What needs to be done -
Check every line of the entries for "agent", and copy the lines that hold it.

Items listed in a dataset
------------------------

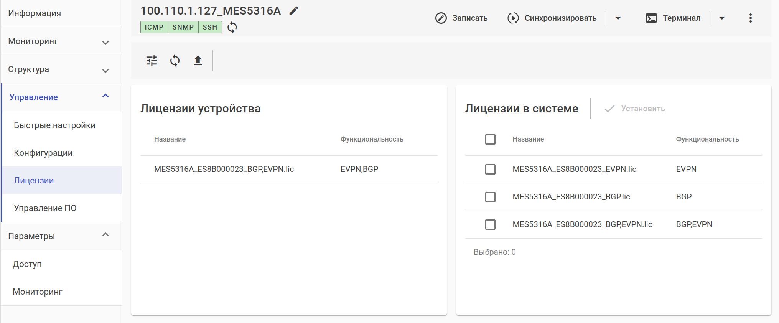The image size is (779, 323).
Task: Open the Конфигурации menu item
Action: [x=43, y=153]
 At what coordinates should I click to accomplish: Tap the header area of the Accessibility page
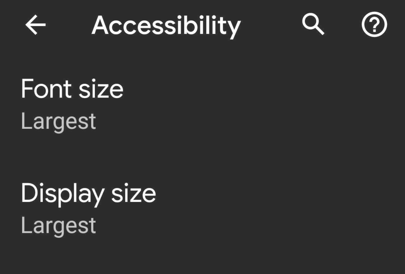(166, 25)
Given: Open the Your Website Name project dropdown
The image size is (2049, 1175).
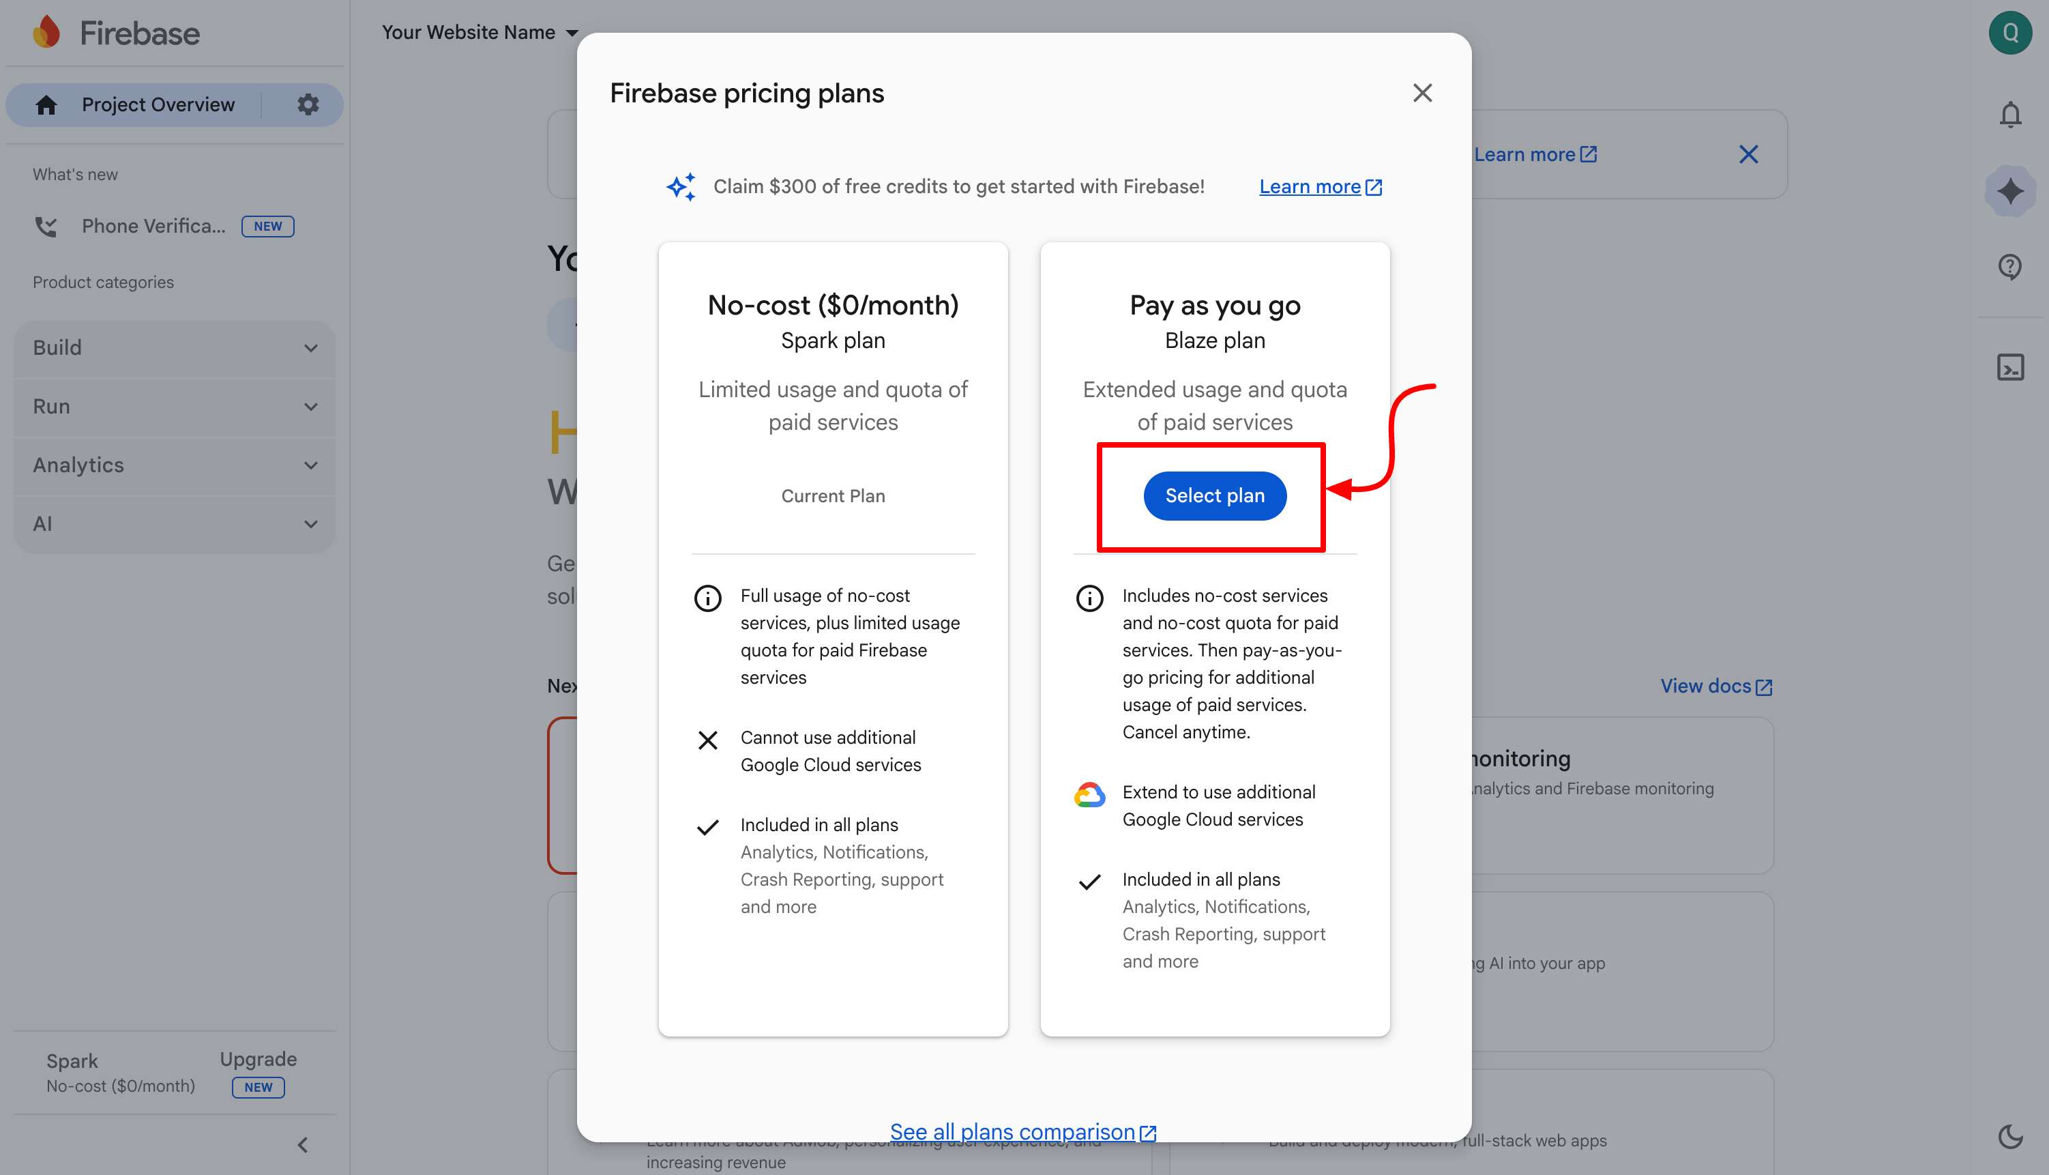Looking at the screenshot, I should [480, 32].
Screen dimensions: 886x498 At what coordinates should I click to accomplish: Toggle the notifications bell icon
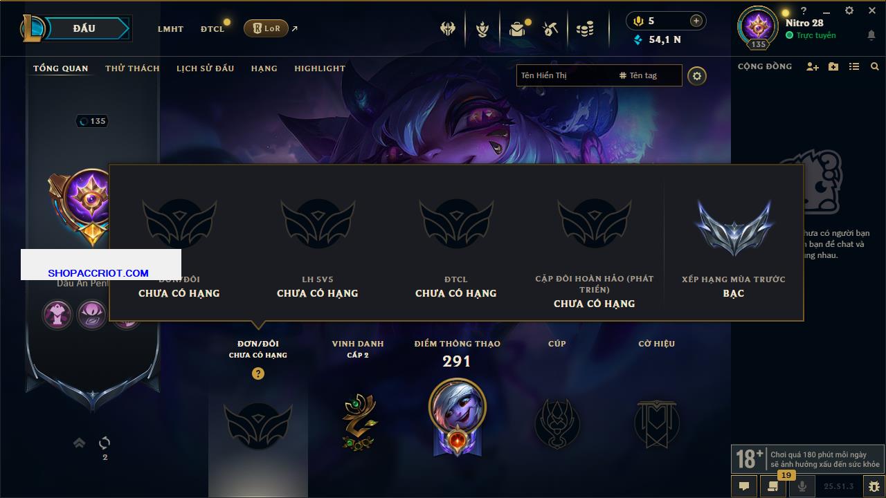pos(871,35)
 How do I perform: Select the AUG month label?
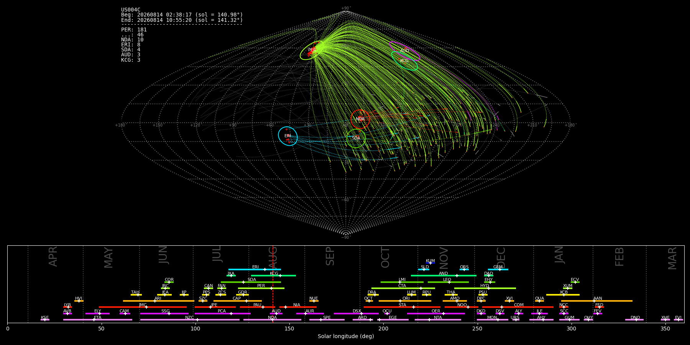click(273, 258)
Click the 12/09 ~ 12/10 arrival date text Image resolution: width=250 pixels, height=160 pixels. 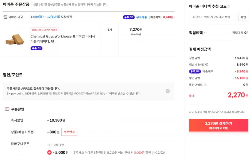point(45,17)
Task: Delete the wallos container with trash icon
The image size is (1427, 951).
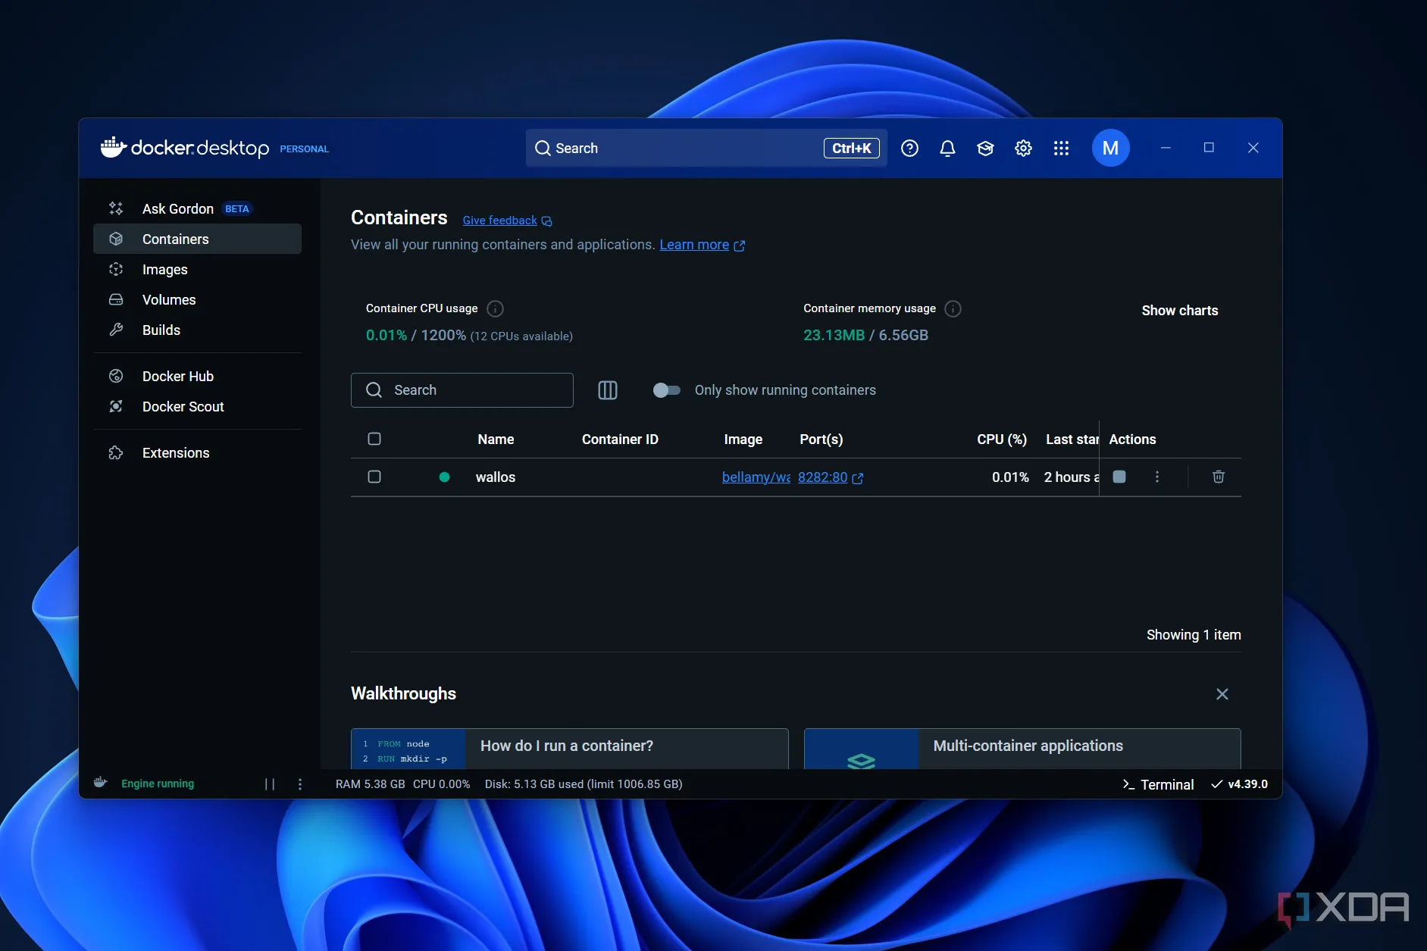Action: (x=1218, y=477)
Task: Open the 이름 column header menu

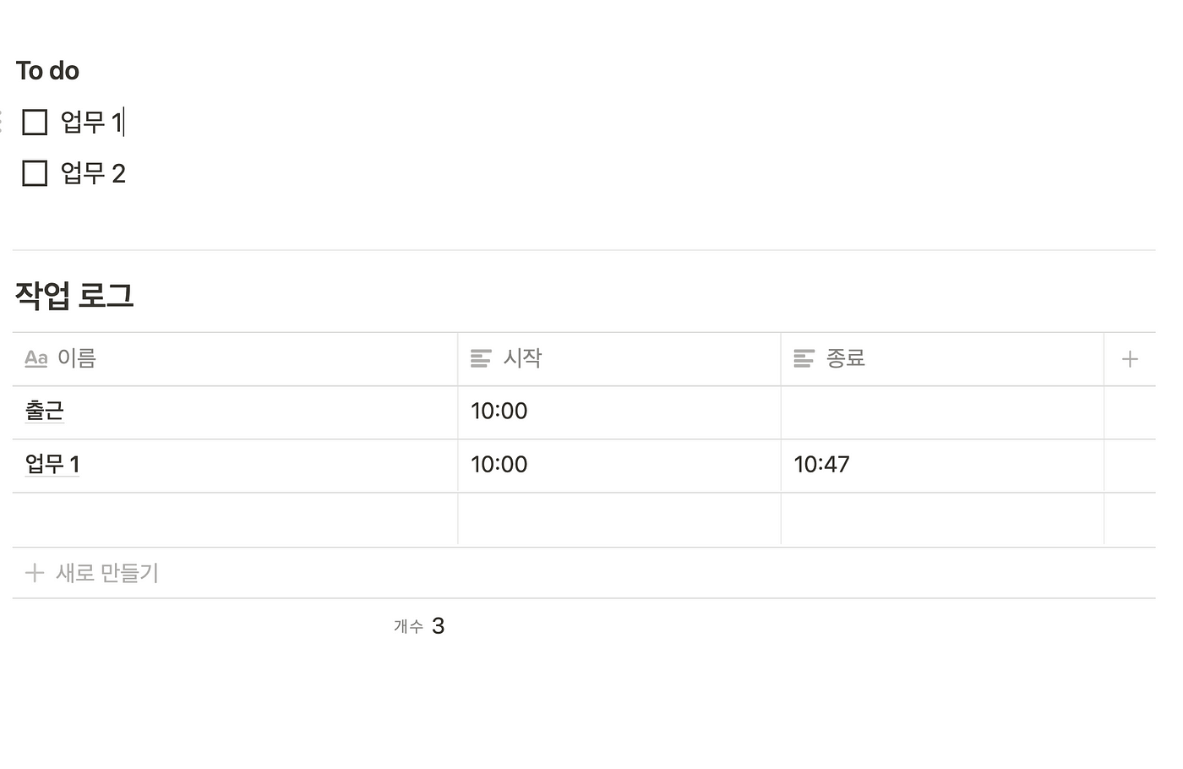Action: point(235,359)
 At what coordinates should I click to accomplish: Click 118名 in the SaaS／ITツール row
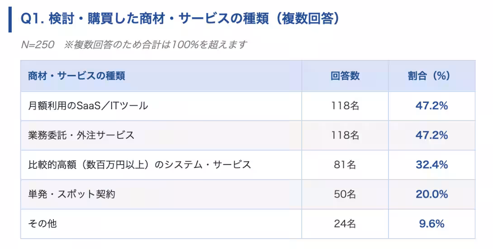pyautogui.click(x=345, y=106)
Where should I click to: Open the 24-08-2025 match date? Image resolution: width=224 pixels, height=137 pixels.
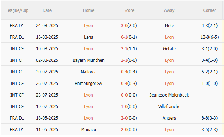pos(47,25)
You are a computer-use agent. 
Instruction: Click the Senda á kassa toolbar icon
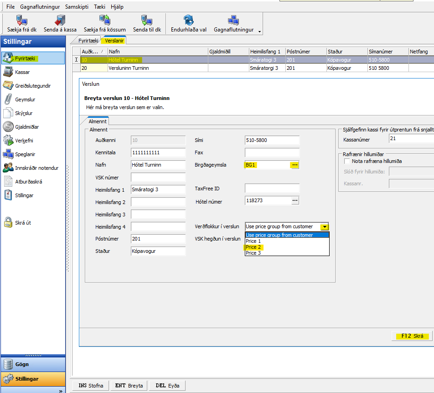pos(60,20)
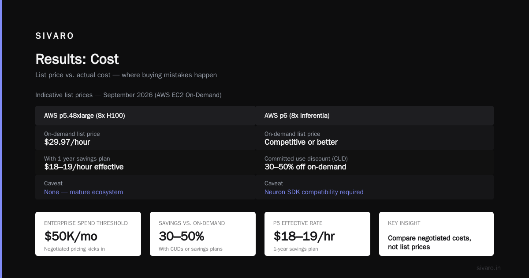Click the 'Compare negotiated costs' insight text
The width and height of the screenshot is (529, 278).
click(429, 242)
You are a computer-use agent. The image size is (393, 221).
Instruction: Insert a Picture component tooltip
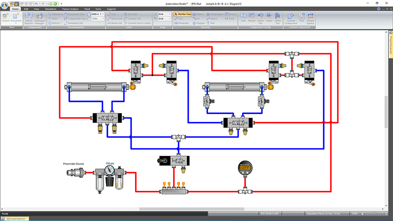click(252, 17)
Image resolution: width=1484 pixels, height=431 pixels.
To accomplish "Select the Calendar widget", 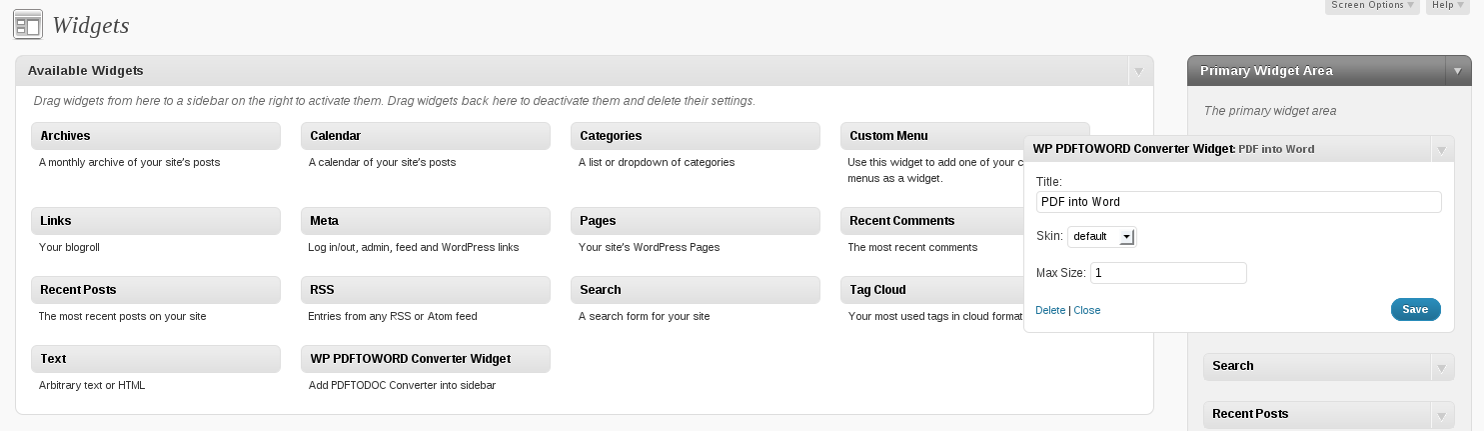I will point(426,136).
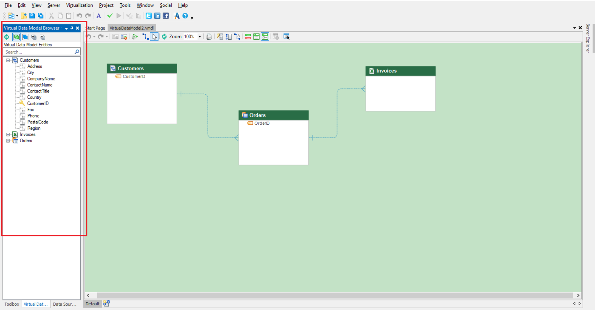Click the expand all entities icon

(34, 37)
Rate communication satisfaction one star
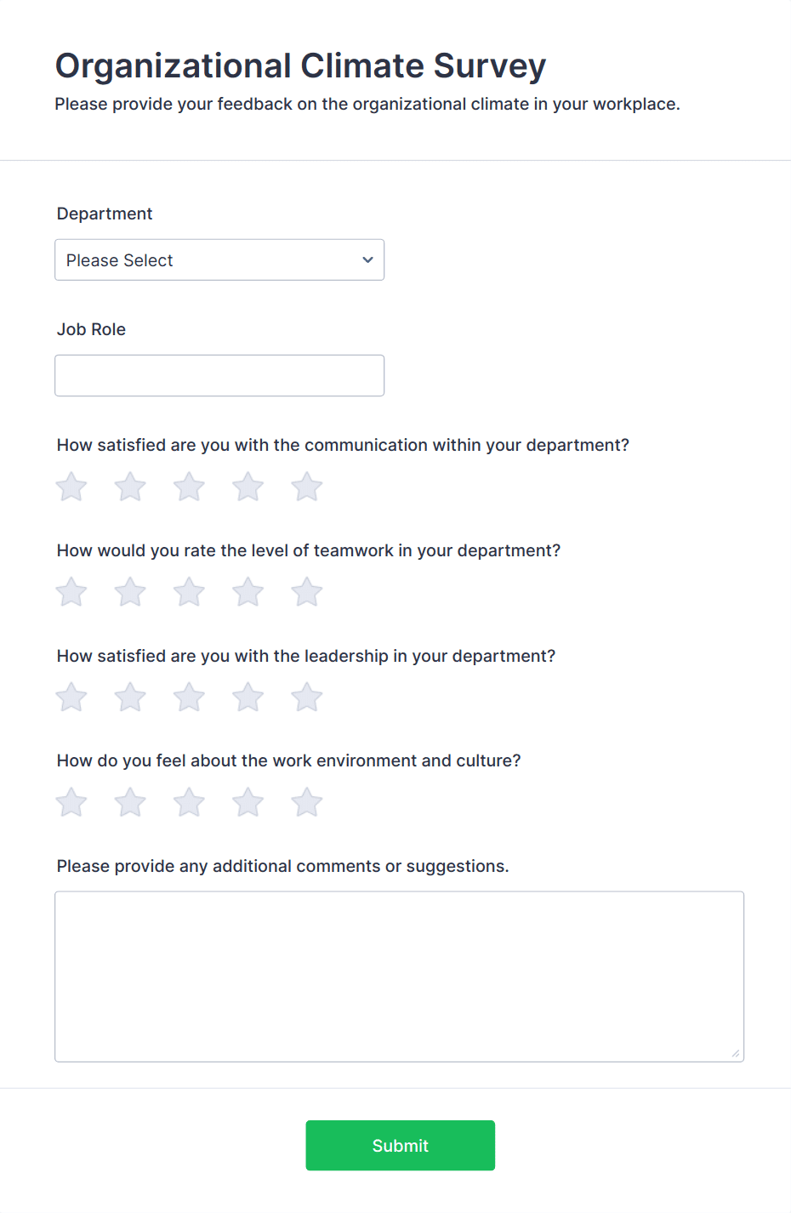The height and width of the screenshot is (1213, 791). coord(71,487)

------------------------

Exercise answer -
You are a computer-use agent. 
You are a computer-use agent. The image size is (393, 221).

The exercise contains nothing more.